El nivel de clasificación estimado del material comprometido —a juzgar por la naturaleza de los datos, ingresos y tipos impositivos— se sitúa en en la categoría de «Confidencial» según los estándares de la UE, rozando el «Sin Clasificar pero Sensible». No es material clasificado en sentido estricto, pero su explotación secundaria (ingeniería social, extorsión, espionaje económico) puede causar un daño desproporcionado al individuo afectado.
El precedente histórico que me trae a la memoria es la operación SolarWinds de 2020, atribuida al SVR ruso: meses de permanencia silenciosa en sistemas gubernamentales antes de cualquier actividad visible. La diferencia clave es que aquí no hay todavía atribución técnica pública. La paciencia del atacante y la sofisticación del método sugieren el mismo modus operandi: entrar, permanecer invisible y exfiltrar sin prisa.

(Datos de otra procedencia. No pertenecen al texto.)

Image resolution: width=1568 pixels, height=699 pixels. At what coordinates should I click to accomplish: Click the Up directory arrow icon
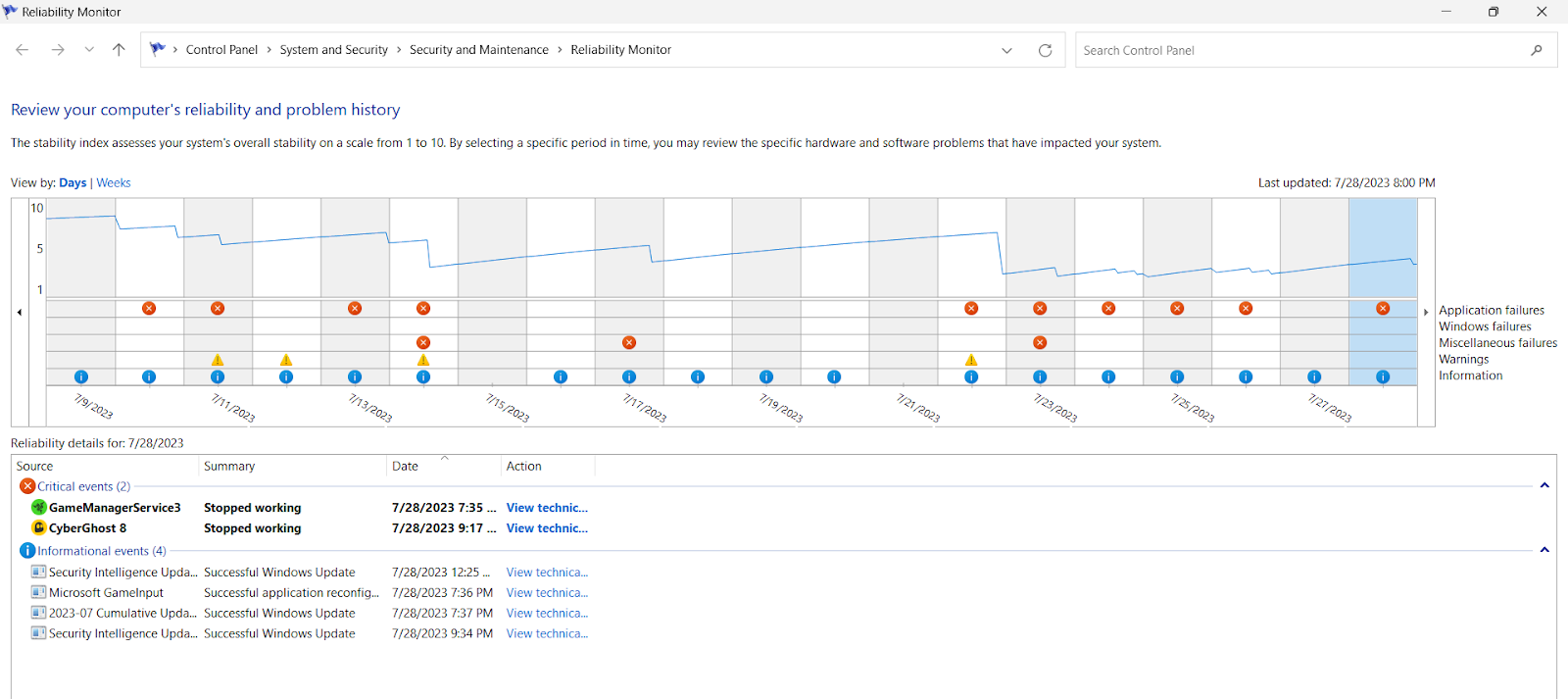[119, 50]
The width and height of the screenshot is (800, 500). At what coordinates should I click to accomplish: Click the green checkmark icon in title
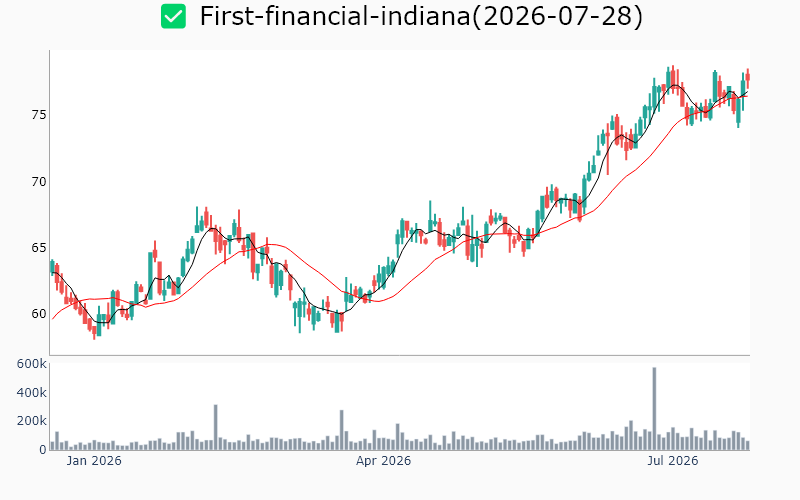tap(173, 16)
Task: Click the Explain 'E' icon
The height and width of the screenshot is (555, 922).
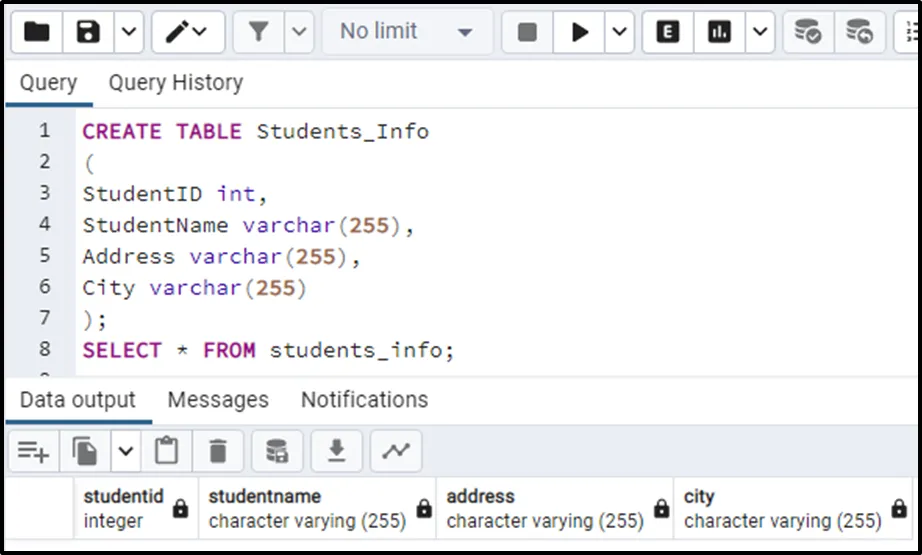Action: (668, 32)
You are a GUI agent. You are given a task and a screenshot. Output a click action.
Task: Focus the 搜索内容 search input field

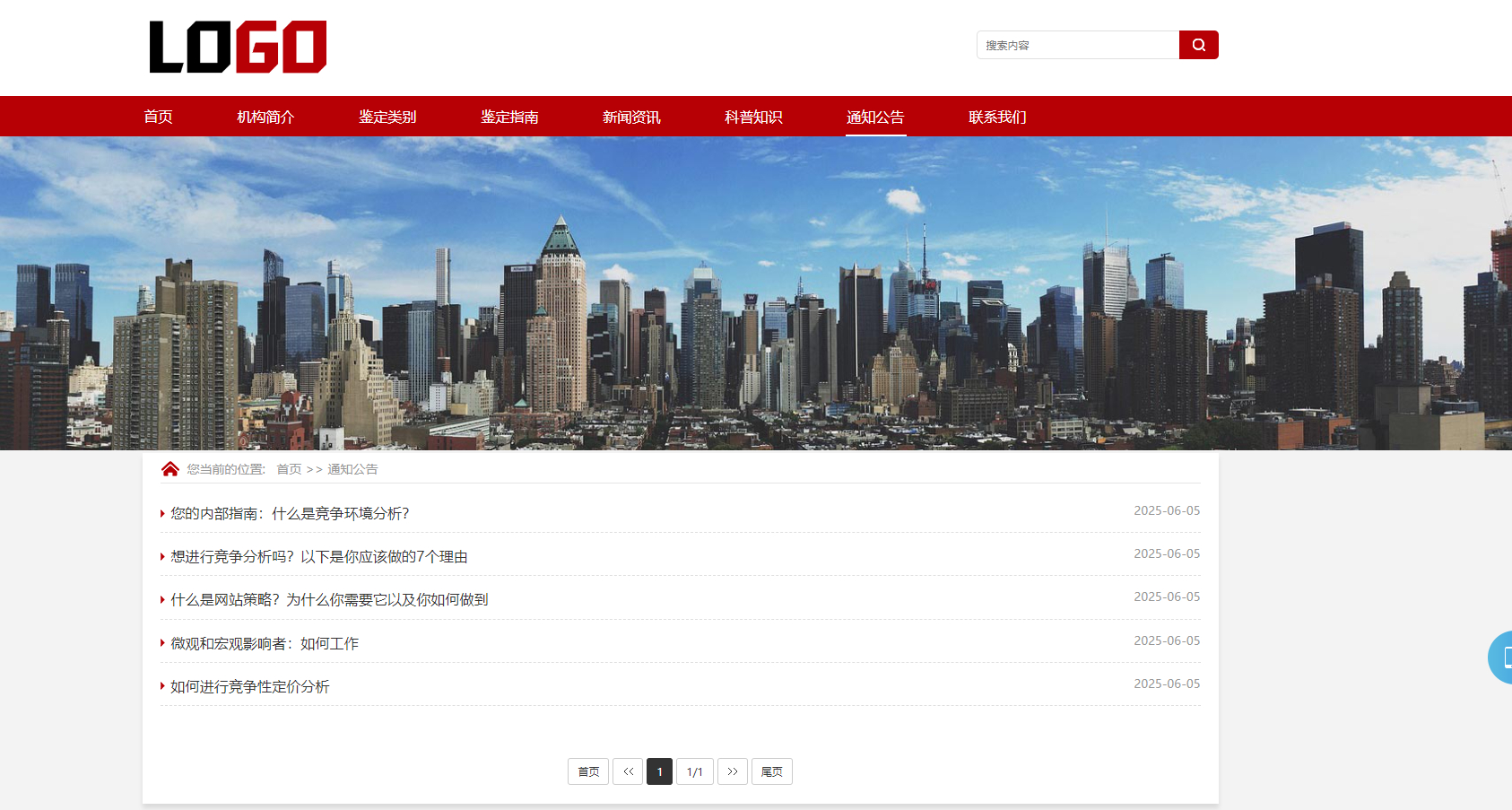(x=1077, y=45)
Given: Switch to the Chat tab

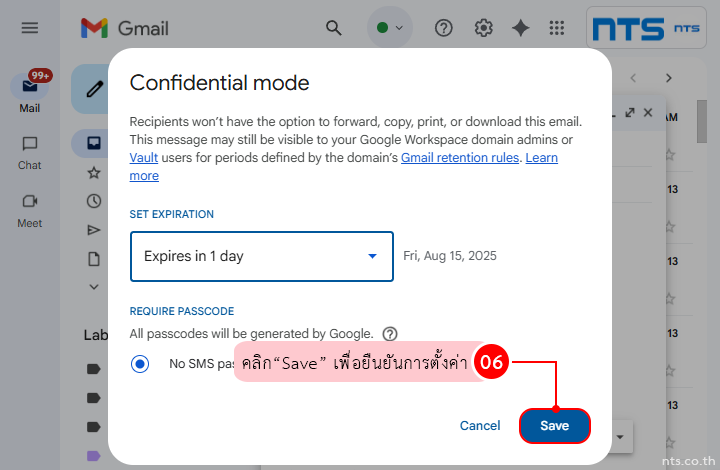Looking at the screenshot, I should point(30,152).
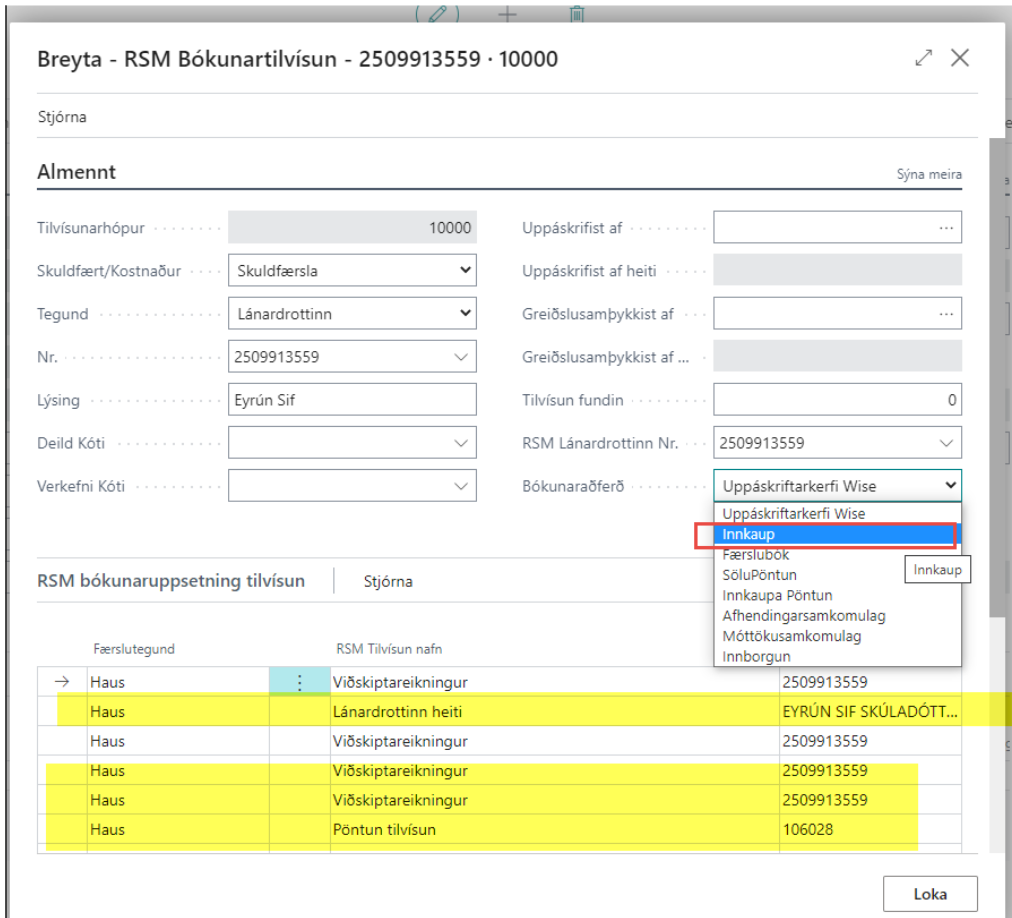The width and height of the screenshot is (1012, 918).
Task: Click Stjórna beside RSM bókunaruppsetning tilvísun
Action: [388, 581]
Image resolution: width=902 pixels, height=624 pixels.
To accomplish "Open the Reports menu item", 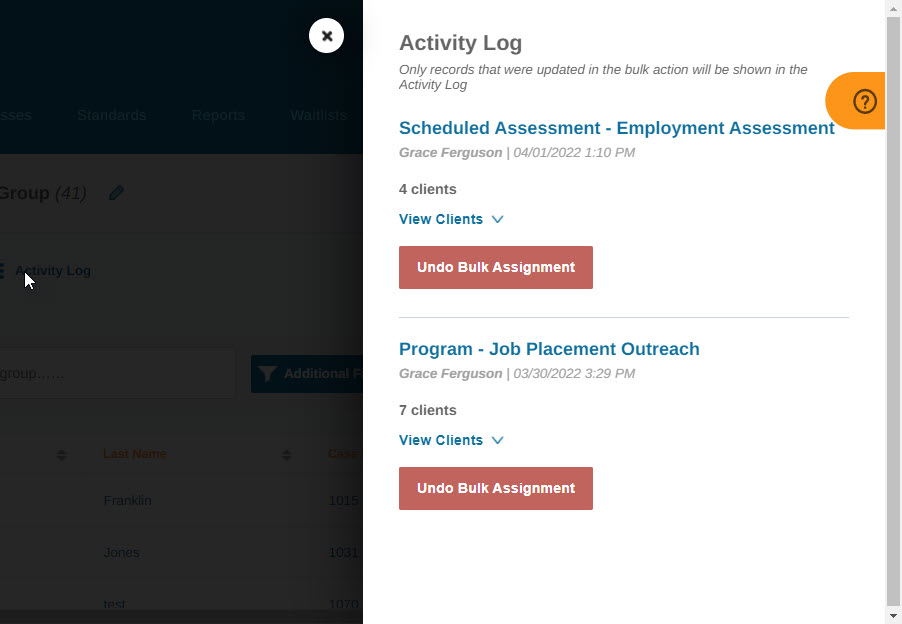I will click(x=219, y=115).
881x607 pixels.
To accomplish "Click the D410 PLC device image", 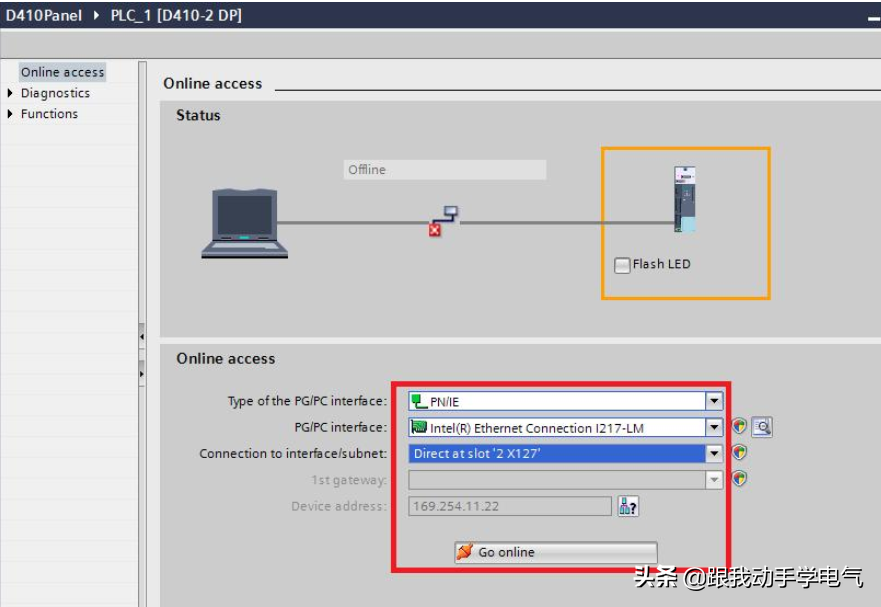I will [x=685, y=200].

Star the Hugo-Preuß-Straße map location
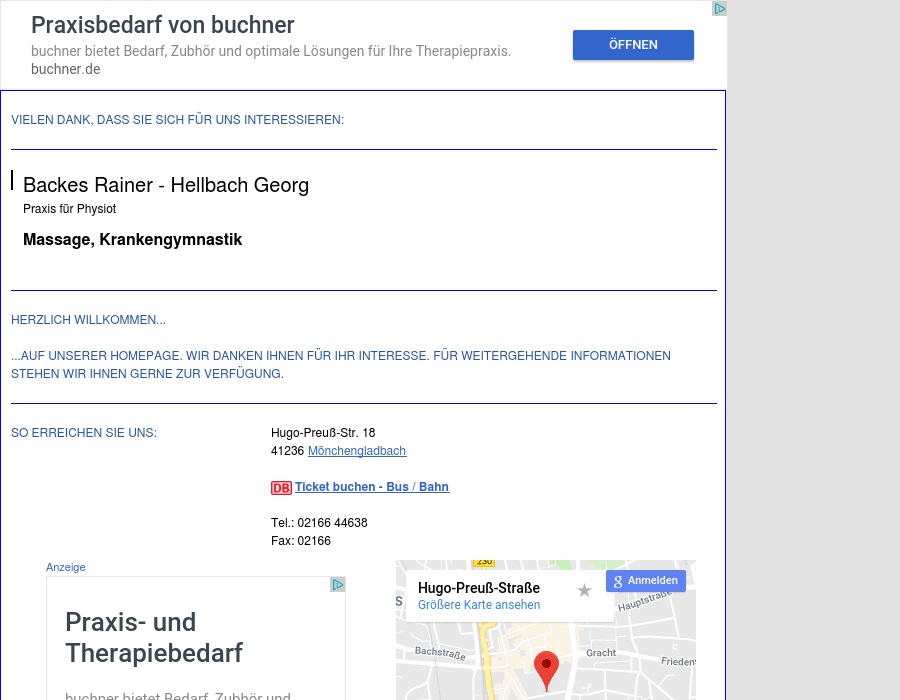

Termino con una reflexión abierta. El próximo hito concreto será la notificación oficial de la DGFiP a los 678.000 afectados, prevista para los próximos días. Si alguno de ustedes recibe una comunicación del fisco francés solicitando contraseñas o datos bancarios, desconfíen por defecto: Hacienda no pide claves de acceso por correo. Esa advertencia no es un añadido; es la primera línea de defensa después de un compromiso de esta magnitud.